I have two openmpi programs which I start like this
mpirun -n 4 ./prog1 : -n 2 ./prog2
Now how do I use MPI_Comm_size(MPI_COMM_WORLD, &size)
such that i get size values as
prog1 size=4
prog2 size=2.
As of now I get "6" in both programs.
I have two openmpi programs which I start like this
mpirun -n 4 ./prog1 : -n 2 ./prog2
Now how do I use MPI_Comm_size(MPI_COMM_WORLD, &size)
such that i get size values as
prog1 size=4
prog2 size=2.
As of now I get "6" in both programs.
This is doable albeit a bit cumbersome to get that. The principle is to split MPI_COMM_WORLD
into communicators based on the value of argv[0]
, which contains the executable's name.
That could be something like that:
#include <stdio.h>
#include <string.h>
#include <stdlib.h>
#include <mpi.h>
int main( int argc, char *argv[] ) {
MPI_Init( &argc, &argv );
int wRank, wSize;
MPI_Comm_rank( MPI_COMM_WORLD, &wRank );
MPI_Comm_size( MPI_COMM_WORLD, &wSize );
int myLen = strlen( argv[0] ) + 1;
int maxLen;
// Gathering the maximum length of the executable' name
MPI_Allreduce( &myLen, &maxLen, 1, MPI_INT, MPI_MAX, MPI_COMM_WORLD );
// Allocating memory for all of them
char *names = malloc( wSize * maxLen );
// and copying my name at its place in the array
strcpy( names + ( wRank * maxLen ), argv[0] );
// Now collecting all executable' names
MPI_Allgather( MPI_IN_PLACE, 0, MPI_DATATYPE_NULL,
names, maxLen, MPI_CHAR, MPI_COMM_WORLD );
// With that, I can sort-out who is executing the same binary as me
int binIdx = 0;
while( strcmp( argv[0], names + binIdx * maxLen ) != 0 ) {
binIdx++;
}
free( names );
// Now, all processes with the same binIdx value are running the same binary
// I can split MPI_COMM_WORLD accordingly
MPI_Comm binComm;
MPI_Comm_split( MPI_COMM_WORLD, binIdx, wRank, &binComm );
int bRank, bSize;
MPI_Comm_rank( binComm, &bRank );
MPI_Comm_size( binComm, &bSize );
printf( "Hello from process WORLD %d/%d running %d/%d %s binary\n",
wRank, wSize, bRank, bSize, argv[0] );
MPI_Comm_free( &binComm );
MPI_Finalize();
return 0;
}
On my machine, I compiled and ran it as follow:
~> mpicc mpmd.c
~> cp a.out b.out
~> mpirun -n 3 ./a.out : -n 2 ./b.out
Hello from process WORLD 0/5 running 0/3 ./a.out binary
Hello from process WORLD 1/5 running 1/3 ./a.out binary
Hello from process WORLD 4/5 running 1/2 ./b.out binary
Hello from process WORLD 2/5 running 2/3 ./a.out binary
Hello from process WORLD 3/5 running 0/2 ./b.out binary
Ideally, this could be greatly simplified by using MPI_Comm_split_type()
if the corresponding type for sorting out by binaries existed.
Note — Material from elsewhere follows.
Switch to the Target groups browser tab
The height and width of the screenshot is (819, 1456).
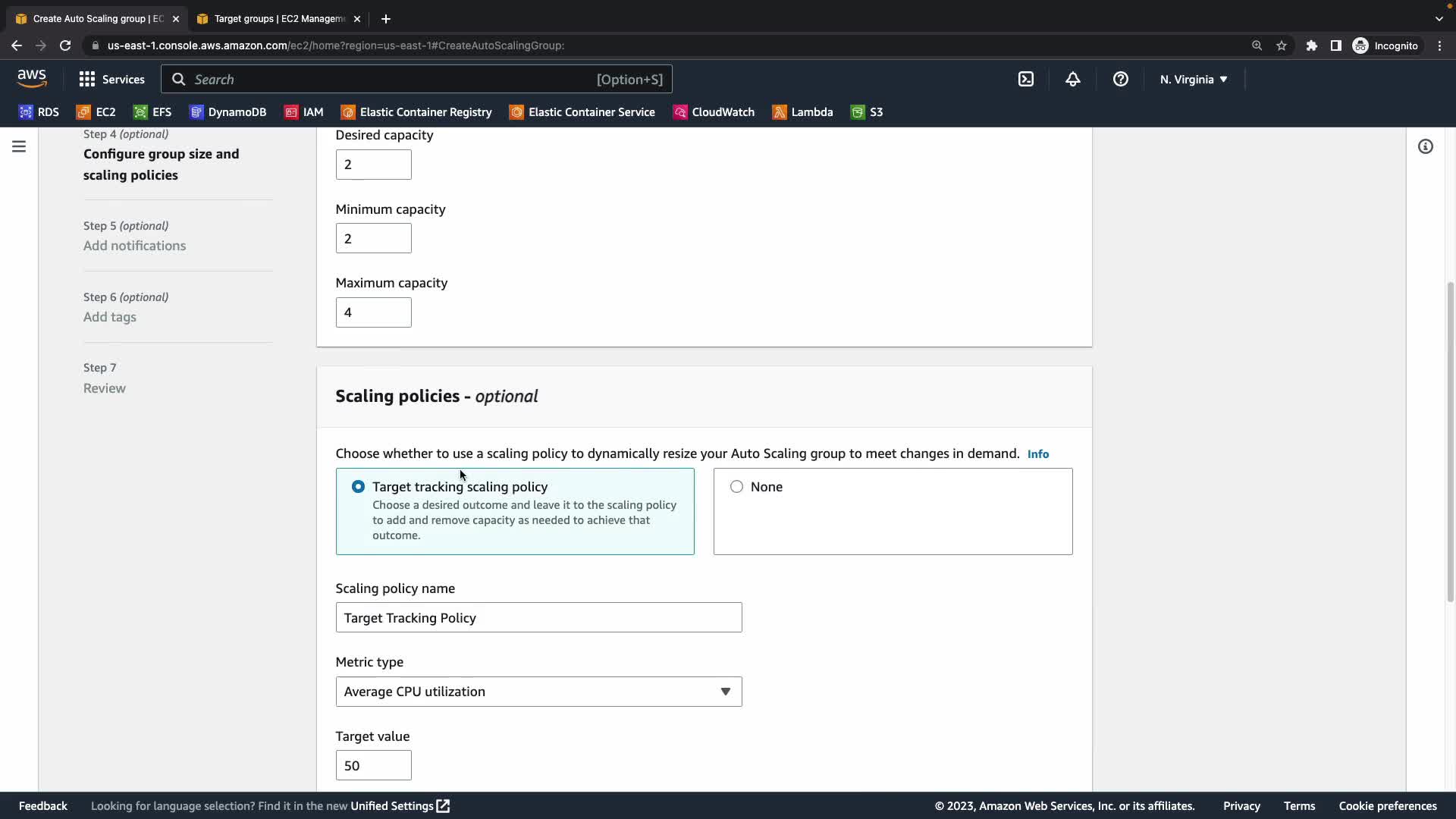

Unfortunately, there is no such MPI_COMM_TYPE_
pre-defined in the 3.1 MPI standard. The only pre-defined one is MPI_COMM_TYPE_SHARED
to sort-out between processes running on the same shared memory compute nodes... Too bad! Maybe something to consider for the next version of the standard?
Since you are using Open MPI, there is a very simple OMPI-specific solution:
#include <stdlib.h>
MPI_Comm appcomm;
int app_id = atoi(getenv("OMPI_MCA_orte_app_num"));
MPI_Comm_split(MPI_COMM_WORLD, app_id, 0, &appcomm);
There will be now as many different appcomm
communicators as there are application contexts.
I know the question is outdated but I wanted to add to the answer by Hristo Lliev to make it work not just for OpenMPI:
you can use the value of an MPI parameter MPI_APPNUM which will be different for each executable as "color" and split the MPI_COMM_WORLD into separate communicators, then print the size of those sub-communicators. Use MPI_Comm_get_attr(MPI_COMM_WORLD, MPI_APPNUM, &val, &flag ); to get the value of MPI_APPNUM.